El equipo investigador destaca que algunos proyectos que ya emplean metodologías de simulación basadas en inteligencia artificial han conseguido reducir hasta en un 50 % el coste de adquisición de clientes al descartar con antelación estrategias poco eficaces y concentrar los recursos en aquellas con mayores probabilidades de éxito.
Para validar científicamente el modelo, los investigadores diseñaron un experimento controlado en el que participaron 105 personas. Los participantes fueron expuestos a distintas versiones de una misma propuesta comercial, elaboradas con diferentes niveles de persuasión y facilidad de uso. A partir del análisis de sus respuestas, el equipo identificó tres patrones recurrentes de comportamiento: los Convencidos, los Observadores Racionales y los No Compradores Desconectados.
Posteriormente, estos perfiles fueron utilizados para construir sus correspondientes gemelos digitales mediante inteligencia artificial generativa. En una segunda fase del estudio, los investigadores sometieron tanto a los participantes reales como a sus representaciones virtuales a los mismos estímulos con el fin de comparar las respuestas obtenidas.
Los resultados mostraron que los modelos digitales fueron capaces de reproducir con un elevado grado de consistencia los patrones de evaluación observados en los grupos reales, especialmente en variables relacionadas con el interés mostrado por las propuestas, la intención de compra y la valoración comparativa entre distintas alternativas comerciales.
Para Peñarroya, el verdadero potencial de estos sistemas radica en su capacidad para facilitar la toma de decisiones estratégicas más que en realizar predicciones individuales. “El principal valor de estos sistemas no reside en predecir el comportamiento exacto de una persona concreta, sino en ayudar a las organizaciones a comparar escenarios y explorar alternativas antes de tomar decisiones reales”, explica.
Los investigadores consideran que esta capacidad de experimentar antes de actuar forma parte de una transformación económica de mayor alcance que algunos especialistas ya comienzan a denominar Digital Twin Economy, una nueva etapa en la que empresas, administraciones y organizaciones utilizarán modelos de simulación como complemento a los procesos tradicionales de toma de decisiones.
En este contexto, la inteligencia artificial dejaría de concebirse únicamente como una herramienta de automatización para convertirse en un instrumento de análisis estratégico capaz de reducir la incertidumbre inherente a cualquier decisión empresarial.

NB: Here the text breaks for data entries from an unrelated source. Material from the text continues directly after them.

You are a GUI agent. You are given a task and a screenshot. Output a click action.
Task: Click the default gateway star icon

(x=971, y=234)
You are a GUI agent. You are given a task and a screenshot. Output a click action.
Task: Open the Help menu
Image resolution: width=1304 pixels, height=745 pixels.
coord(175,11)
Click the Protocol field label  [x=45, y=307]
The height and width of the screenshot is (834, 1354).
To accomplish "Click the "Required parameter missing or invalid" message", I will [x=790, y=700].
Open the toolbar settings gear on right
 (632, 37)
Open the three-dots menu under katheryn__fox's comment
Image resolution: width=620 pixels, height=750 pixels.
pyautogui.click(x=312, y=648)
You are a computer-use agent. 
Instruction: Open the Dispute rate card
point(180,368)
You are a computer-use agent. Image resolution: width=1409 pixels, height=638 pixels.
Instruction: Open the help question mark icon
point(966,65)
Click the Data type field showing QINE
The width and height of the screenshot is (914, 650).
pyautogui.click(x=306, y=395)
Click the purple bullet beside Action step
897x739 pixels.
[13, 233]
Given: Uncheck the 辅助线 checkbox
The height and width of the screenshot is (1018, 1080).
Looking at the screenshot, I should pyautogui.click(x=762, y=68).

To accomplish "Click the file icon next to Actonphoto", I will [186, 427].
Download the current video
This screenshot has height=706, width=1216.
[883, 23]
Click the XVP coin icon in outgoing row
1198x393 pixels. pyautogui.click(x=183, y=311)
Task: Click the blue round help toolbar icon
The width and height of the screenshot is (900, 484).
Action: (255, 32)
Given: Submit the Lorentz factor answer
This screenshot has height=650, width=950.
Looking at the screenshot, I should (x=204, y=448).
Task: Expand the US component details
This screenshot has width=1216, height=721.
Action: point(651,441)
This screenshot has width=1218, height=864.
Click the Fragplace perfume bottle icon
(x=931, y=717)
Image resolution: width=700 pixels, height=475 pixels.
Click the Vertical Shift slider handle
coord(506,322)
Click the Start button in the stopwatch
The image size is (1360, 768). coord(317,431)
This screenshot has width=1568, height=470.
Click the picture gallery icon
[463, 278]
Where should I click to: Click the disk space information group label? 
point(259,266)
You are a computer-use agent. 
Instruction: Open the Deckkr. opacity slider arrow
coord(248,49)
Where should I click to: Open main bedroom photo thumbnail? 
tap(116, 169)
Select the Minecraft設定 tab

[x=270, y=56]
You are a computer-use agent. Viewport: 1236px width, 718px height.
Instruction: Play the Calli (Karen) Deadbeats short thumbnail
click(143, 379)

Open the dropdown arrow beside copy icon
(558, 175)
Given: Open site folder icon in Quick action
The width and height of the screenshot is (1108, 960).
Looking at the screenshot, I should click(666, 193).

“La inteligencia artificial no eliminará la incertidumbre, pero sí puede ayudarnos a navegarla mejor”, sostiene la investigadora. En su opinión, durante las últimas décadas las ventajas competitivas de las organizaciones han dependido principalmente del acceso al capital, la tecnología o la información. Sin embargo, la próxima década podría estar marcada por una nueva capacidad diferencial: la posibilidad de anticipar las consecuencias de las decisiones mediante simulaciones avanzadas.
“La diferencia ya no estará únicamente en ejecutar mejor. Estará en comprender las consecuencias antes de actuar. Las organizaciones capaces de simular escenarios mejor que los demás dispondrán de una ventaja competitiva difícil de replicar”, concluye Montserrat Peñarroya.
El estudio abre así la puerta a una nueva generación de herramientas de inteligencia artificial orientadas a la planificación empresarial, con aplicaciones potenciales en marketing, desarrollo de productos, estrategia comercial y análisis de mercados. Si su adopción se generaliza, las empresas podrían sustituir parte del tradicional proceso de prueba y error por modelos de simulación capaces de reducir costes, minimizar riesgos y mejorar la eficacia de sus decisiones antes de invertir recursos en el mundo real.